La gestion des habilitations et des accès, ensuite. Les équipes IAM le savent : administrer des droits d'accès sur une plateforme cloud américaine, c'est aussi accepter que des techniciens soumis au CLOUD Act américain puissent théoriquement accéder à vos environnements sur injonction d'une juridiction étrangère. Cette épée de Damoclès disparaît avec un cloud souverain certifié. Pour une ETI qui gère des données clients, des données RH, ou pire — des données de sous-traitance défense — c'est une bascule réglementaire et opérationnelle majeure.
La documentation et la formation interne, enfin. C'est le sujet qu'on évoque rarement. Former une équipe sur AWS ou Azure, c'est former des gens dont les compétences profitent d'abord à l'écosystème américain. Chaque certification cloud US renforce la dépendance. Investir dans la montée en compétences sur une plateforme européenne, c'est construire un capital humain qui reste dans le périmètre de maîtrise de l'entreprise — et qui ne s'évapore pas au gré des restructurations de prix des acteurs américains.
Ce que cette phase de test dit de notre maturité collective
Je veux être clair : je ne dis pas que le cloud de Thales est parfait, ni qu'il couvre dès aujourd'hui tous les cas d'usage d'une entreprise industrielle complexe. Les phases de test existent précisément pour identifier les écarts entre l'ambition et l'exécution. C'est sain. C'est nécessaire.
Mais ce que cette phase de test dit, c'est que l'Europe a cessé d'attendre une permission pour exister comme acteur souverain du cloud. Thales n'est pas une startup qui lève des fonds sur une promesse de deck. C'est un industriel de défense et de cybersécurité qui engage sa réputation sur une infrastructure critique.

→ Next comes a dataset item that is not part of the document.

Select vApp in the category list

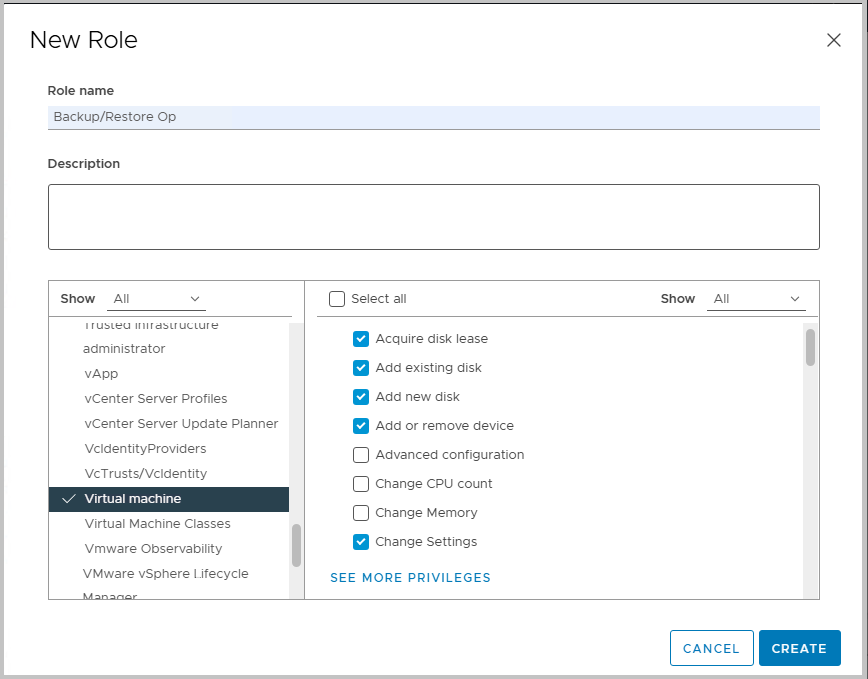[101, 374]
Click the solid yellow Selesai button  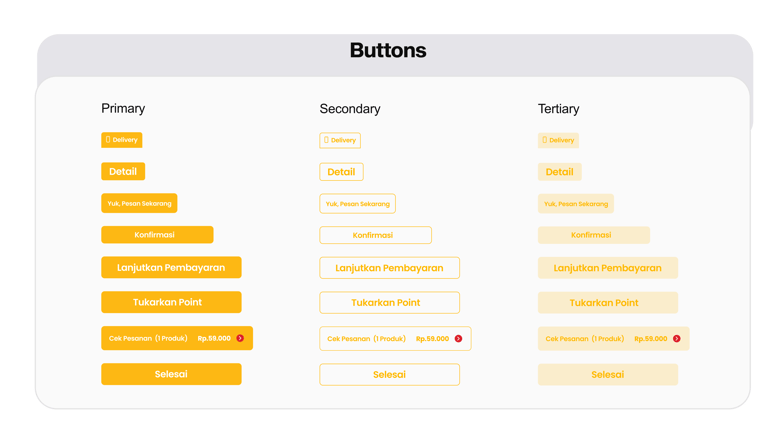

Ce signal-là compte.
Pour les DSI et CTO qui lisent ces lignes : la question n'est plus de savoir si une alternative souveraine au cloud américain est crédible techniquement. La question est de savoir si votre organisation est prête à assumer la responsabilité de choisir — vraiment choisir — là où ses données résident et sous quelle juridiction elles tombent.
Dépendre de l'acteur américain dominant par défaut, c'était excusable en 2018. En 2026, après le CLOUD Act, après les hausses tarifaires unilatérales, après les clauses contractuelles réécrites sans préavis — c'est un choix. Et un choix a des conséquences.